Aim of the exercise
Quote verbatim every line of the items, from the line containing "You are a GUI" through the final line of the items, both included.
__________________________________________________
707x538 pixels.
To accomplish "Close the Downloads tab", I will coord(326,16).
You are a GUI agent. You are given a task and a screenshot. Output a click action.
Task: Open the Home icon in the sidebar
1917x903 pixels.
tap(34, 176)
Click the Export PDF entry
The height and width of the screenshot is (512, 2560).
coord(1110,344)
__________________________________________________
Response
You are a GUI agent. You are given a task and a screenshot. Output a click action.
Task: Open the Home icon in the sidebar
1917x903 pixels.
tap(34, 176)
Click the Export PDF entry
The height and width of the screenshot is (512, 2560).
coord(1110,344)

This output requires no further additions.